**Source excerpt:**

────────────────────

Searching For Burt Reynolds

A Dominican Plays in Western New York

by | Apr 15, 2012

Baseball player, David Ortiz. Photo courtesy of the Boston Red Sox.

 

 

While traveling from Michigan to Boston in July 2010, my family stopped for the night in Batavia, NY, and discovered a baseball game was about to begin. My 16-year-old daughter Darcy and I hustled over to Dwyer Stadium to catch the Batavia Muckdogs play the Hudson Valley Renegades, from Wapsinger Falls, NY. 

This was the New York-Penn Class A Short Season League, the lowest level of the minor leagues. The players had been signed and paid for by Major League teams: the St. Louis Cardinals (Muckdogs) and the Tampa Bay Rays (Renegades).
 
A balmy night brought out a lively crowd of about a thousand fans. Front row seats were $7. Corn dogs, pizza, and beer were on offer; a bizarre-looking mascot cavorted. Between innings were contests, public service awards, raffle winners, and promotions—all animated by a boisterous announcer.

────────────────────

**Directive a:** Repeat the baseball article word for word, everything from "Searching For Burt" down to "Wapsinger Falls, NY.".
The baseball article and the entries are unrelated to each other.

Data listing

────────────────────

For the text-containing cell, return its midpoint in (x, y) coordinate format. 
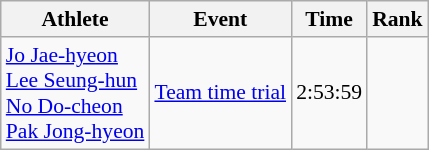
Rank (398, 19)
2:53:59 (329, 93)
Athlete (76, 19)
Time (329, 19)
Team time trial (220, 93)
Jo Jae-hyeonLee Seung-hunNo Do-cheonPak Jong-hyeon (76, 93)
Event (220, 19)
Extract the [X, Y] coordinate from the center of the cell holding the provided text.  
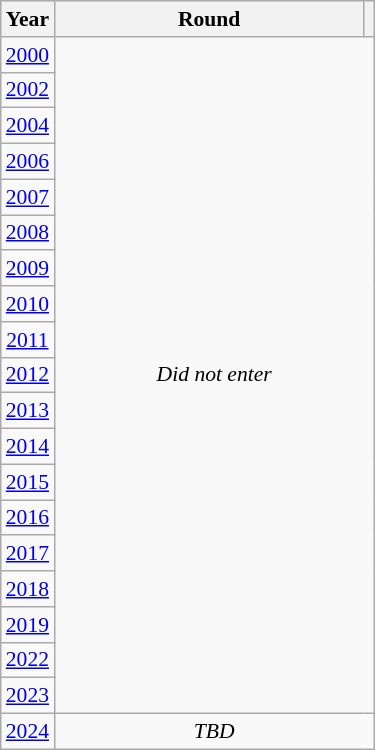
2012 [28, 375]
2023 [28, 696]
Did not enter [214, 376]
2007 [28, 197]
2016 [28, 518]
2013 [28, 411]
2011 [28, 340]
2004 [28, 126]
2018 [28, 589]
2017 [28, 554]
Year [28, 19]
2014 [28, 447]
2015 [28, 482]
2022 [28, 660]
2010 [28, 304]
2008 [28, 233]
2019 [28, 625]
Round [209, 19]
2000 [28, 55]
2006 [28, 162]
2024 [28, 732]
TBD [214, 732]
2009 [28, 269]
2002 [28, 90]
Find where the given text appears and provide that cell's center as (X, Y) coordinate. 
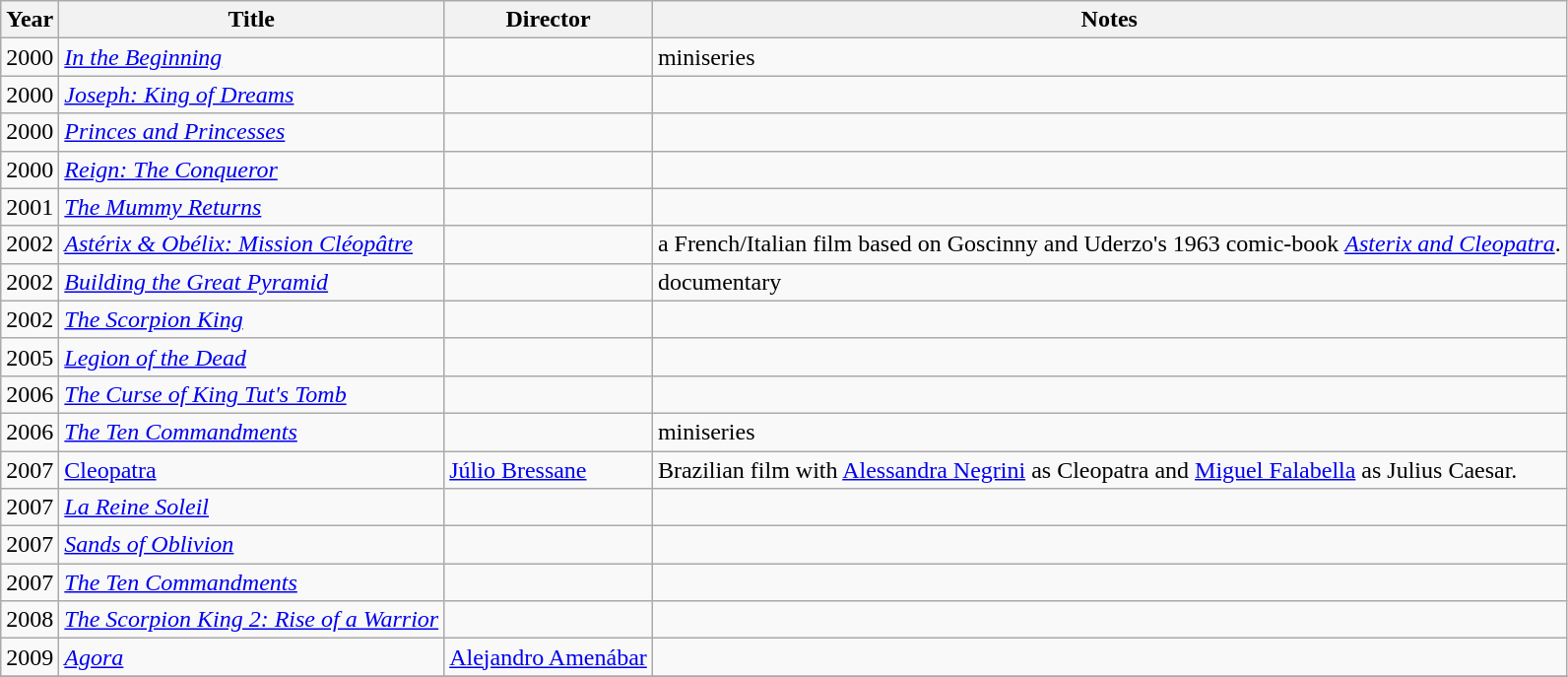
Title (252, 20)
The Scorpion King (252, 319)
The Scorpion King 2: Rise of a Warrior (252, 620)
The Curse of King Tut's Tomb (252, 394)
2008 (30, 620)
Building the Great Pyramid (252, 282)
Júlio Bressane (549, 470)
La Reine Soleil (252, 507)
a French/Italian film based on Goscinny and Uderzo's 1963 comic-book Asterix and Cleopatra. (1109, 244)
2005 (30, 357)
Agora (252, 657)
Notes (1109, 20)
Alejandro Amenábar (549, 657)
Reign: The Conqueror (252, 169)
Sands of Oblivion (252, 545)
Year (30, 20)
documentary (1109, 282)
Astérix & Obélix: Mission Cléopâtre (252, 244)
The Mummy Returns (252, 207)
Director (549, 20)
Brazilian film with Alessandra Negrini as Cleopatra and Miguel Falabella as Julius Caesar. (1109, 470)
2001 (30, 207)
In the Beginning (252, 57)
Cleopatra (252, 470)
Legion of the Dead (252, 357)
Princes and Princesses (252, 132)
Joseph: King of Dreams (252, 95)
2009 (30, 657)
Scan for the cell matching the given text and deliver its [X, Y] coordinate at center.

────────────────────

**Directive b:** Find each line in the entries that contains the string "center", and copy those lines.

**Final answer a:**
Searching For Burt Reynolds

A Dominican Plays in Western New York

by | Apr 15, 2012

Baseball player, David Ortiz. Photo courtesy of the Boston Red Sox.

 

 

While traveling from Michigan to Boston in July 2010, my family stopped for the night in Batavia, NY, and discovered a baseball game was about to begin. My 16-year-old daughter Darcy and I hustled over to Dwyer Stadium to catch the Batavia Muckdogs play the Hudson Valley Renegades, from Wapsinger Falls, NY.

**Final answer b:**
Extract the [X, Y] coordinate from the center of the cell holding the provided text.  
Find where the given text appears and provide that cell's center as (X, Y) coordinate. 
Scan for the cell matching the given text and deliver its [X, Y] coordinate at center.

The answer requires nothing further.